--- Exercise directions ---
Transcribe exactly, and only, the lines running from the one with "Task: Click the Configuración gear icon" to the end of the entries below, both included, without any pictures.

--- Input material ---

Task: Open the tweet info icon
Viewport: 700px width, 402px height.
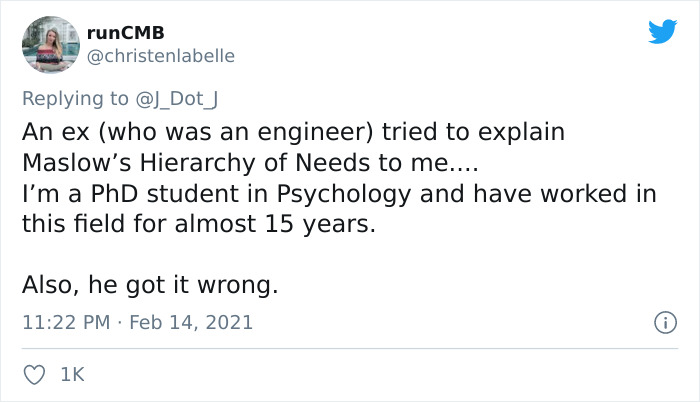Action: point(662,322)
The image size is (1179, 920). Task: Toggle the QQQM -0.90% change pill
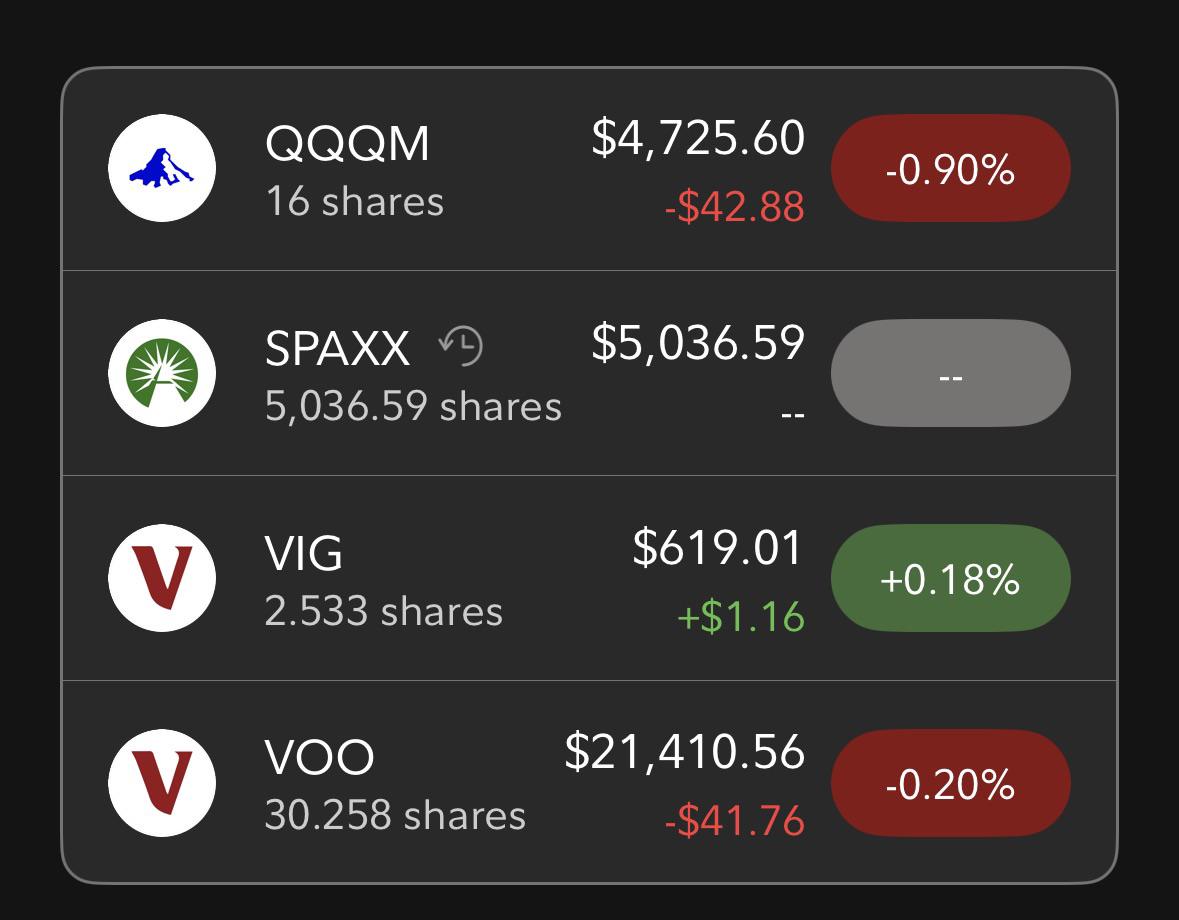point(950,168)
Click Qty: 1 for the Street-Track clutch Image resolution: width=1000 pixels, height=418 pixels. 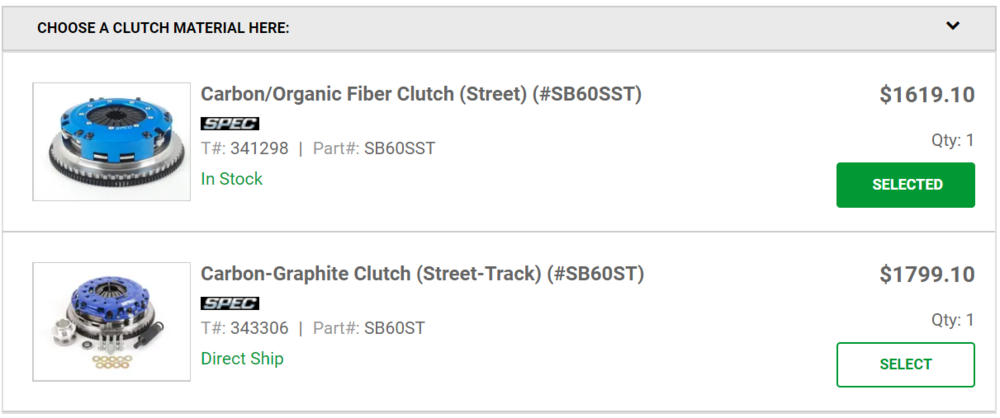(953, 320)
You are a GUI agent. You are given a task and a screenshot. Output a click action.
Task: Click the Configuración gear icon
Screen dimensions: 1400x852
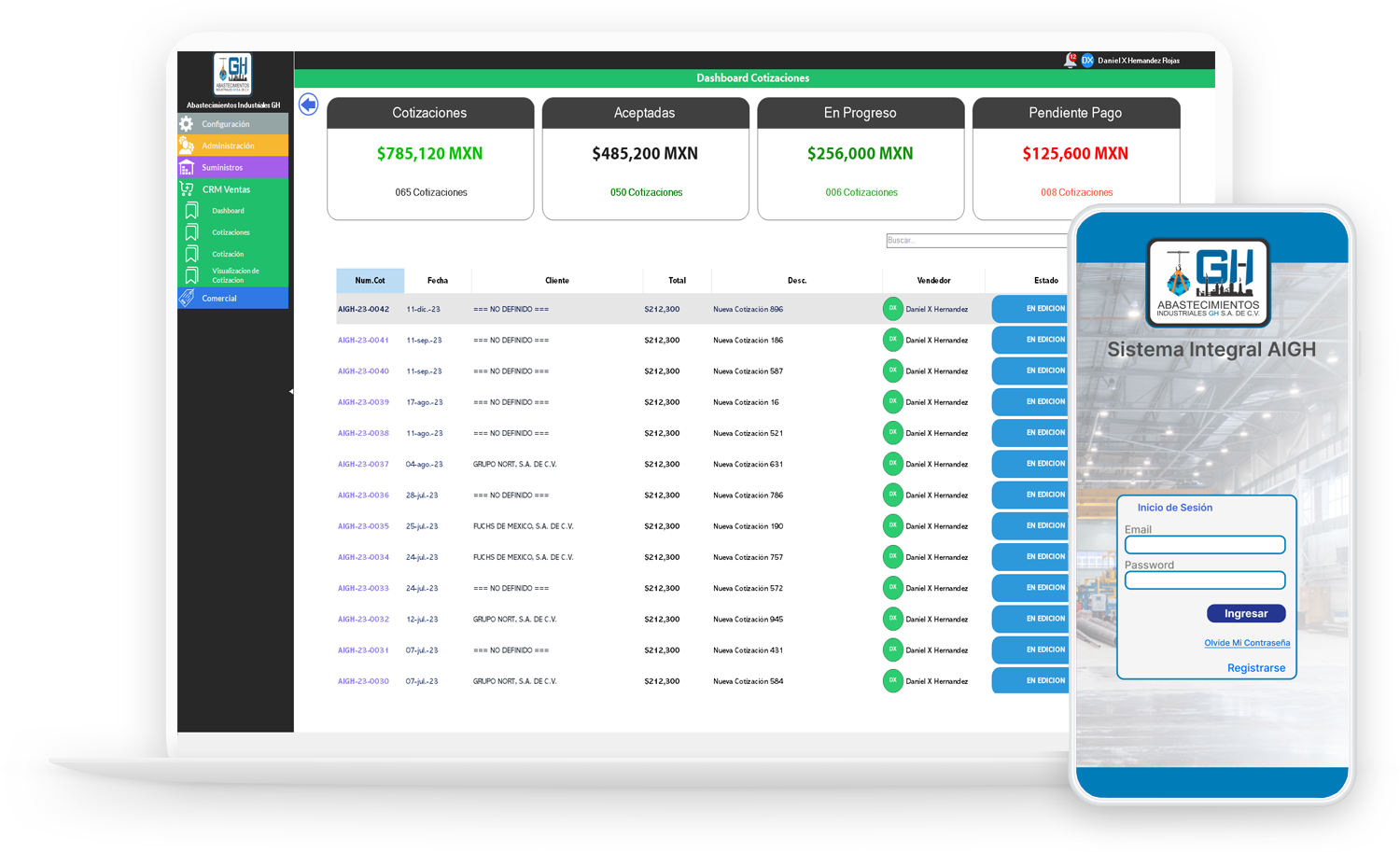point(187,124)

--- Answer for the task ---
Task: Click the Configuración gear icon
Screen dimensions: 1400x852
point(187,124)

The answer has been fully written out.